▸ Instructions for the task
Each entry below is to be extracted exactly.

START Supplied data

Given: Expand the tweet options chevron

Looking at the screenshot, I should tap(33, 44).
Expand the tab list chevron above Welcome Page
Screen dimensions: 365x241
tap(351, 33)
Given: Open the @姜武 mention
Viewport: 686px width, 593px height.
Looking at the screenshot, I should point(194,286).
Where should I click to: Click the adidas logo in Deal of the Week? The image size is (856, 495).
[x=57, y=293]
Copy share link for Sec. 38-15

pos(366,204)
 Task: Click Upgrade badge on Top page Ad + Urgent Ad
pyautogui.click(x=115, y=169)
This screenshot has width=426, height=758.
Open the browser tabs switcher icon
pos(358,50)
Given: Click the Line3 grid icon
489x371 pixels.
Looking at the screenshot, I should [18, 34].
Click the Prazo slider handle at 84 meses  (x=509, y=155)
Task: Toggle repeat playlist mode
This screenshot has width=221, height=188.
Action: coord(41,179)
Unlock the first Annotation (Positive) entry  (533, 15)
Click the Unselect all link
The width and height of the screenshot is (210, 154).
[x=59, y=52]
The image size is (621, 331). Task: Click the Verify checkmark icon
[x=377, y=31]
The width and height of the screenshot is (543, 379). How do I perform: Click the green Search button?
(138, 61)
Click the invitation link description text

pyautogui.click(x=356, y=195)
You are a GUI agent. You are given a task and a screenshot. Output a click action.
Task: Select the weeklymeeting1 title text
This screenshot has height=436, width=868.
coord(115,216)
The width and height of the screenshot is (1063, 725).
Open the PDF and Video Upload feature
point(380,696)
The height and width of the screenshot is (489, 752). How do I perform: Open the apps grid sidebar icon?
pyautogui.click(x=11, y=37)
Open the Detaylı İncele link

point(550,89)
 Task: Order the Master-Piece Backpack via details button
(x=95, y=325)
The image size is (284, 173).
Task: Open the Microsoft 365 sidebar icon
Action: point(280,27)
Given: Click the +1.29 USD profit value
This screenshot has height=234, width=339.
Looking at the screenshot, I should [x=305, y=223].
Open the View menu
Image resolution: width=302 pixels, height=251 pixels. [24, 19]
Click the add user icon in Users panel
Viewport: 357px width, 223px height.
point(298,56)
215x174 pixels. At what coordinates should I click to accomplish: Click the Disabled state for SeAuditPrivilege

END Supplied data

▸ Response area
Given: Expand the tweet options chevron

Looking at the screenshot, I should tap(33, 44).
Expand the tab list chevron above Welcome Page
Screen dimensions: 365x241
tap(351, 33)
Given: Open the @姜武 mention
Viewport: 686px width, 593px height.
Looking at the screenshot, I should point(194,286).
Where should I click to: Click the adidas logo in Deal of the Week? The image size is (856, 495).
[x=57, y=293]
Copy share link for Sec. 38-15

pos(366,204)
 Task: Click Upgrade badge on Top page Ad + Urgent Ad
pyautogui.click(x=115, y=169)
This screenshot has width=426, height=758.
Open the browser tabs switcher icon
pos(358,50)
Given: Click the Line3 grid icon
489x371 pixels.
Looking at the screenshot, I should [18, 34].
Click the Prazo slider handle at 84 meses  (x=509, y=155)
Task: Toggle repeat playlist mode
This screenshot has width=221, height=188.
Action: coord(41,179)
Unlock the first Annotation (Positive) entry  (533, 15)
Click the Unselect all link
The width and height of the screenshot is (210, 154).
[x=59, y=52]
The image size is (621, 331). Task: Click the Verify checkmark icon
[x=377, y=31]
The width and height of the screenshot is (543, 379). How do I perform: Click the green Search button?
(138, 61)
Click the invitation link description text

pyautogui.click(x=356, y=195)
You are a GUI agent. You are given a task and a screenshot. Output a click action.
Task: Select the weeklymeeting1 title text
This screenshot has height=436, width=868.
coord(115,216)
The width and height of the screenshot is (1063, 725).
Open the PDF and Video Upload feature
point(380,696)
The height and width of the screenshot is (489, 752). How do I perform: Open the apps grid sidebar icon?
pyautogui.click(x=11, y=37)
Open the Detaylı İncele link

point(550,89)
 Task: Order the Master-Piece Backpack via details button
(x=95, y=325)
The image size is (284, 173).
Task: Open the Microsoft 365 sidebar icon
Action: point(280,27)
Given: Click the +1.29 USD profit value
This screenshot has height=234, width=339.
Looking at the screenshot, I should [x=305, y=223].
Open the View menu
Image resolution: width=302 pixels, height=251 pixels. [24, 19]
Click the add user icon in Users panel
Viewport: 357px width, 223px height.
point(298,56)
215x174 pixels. At what coordinates should I click to accomplish: Click the Disabled state for SeAuditPrivilege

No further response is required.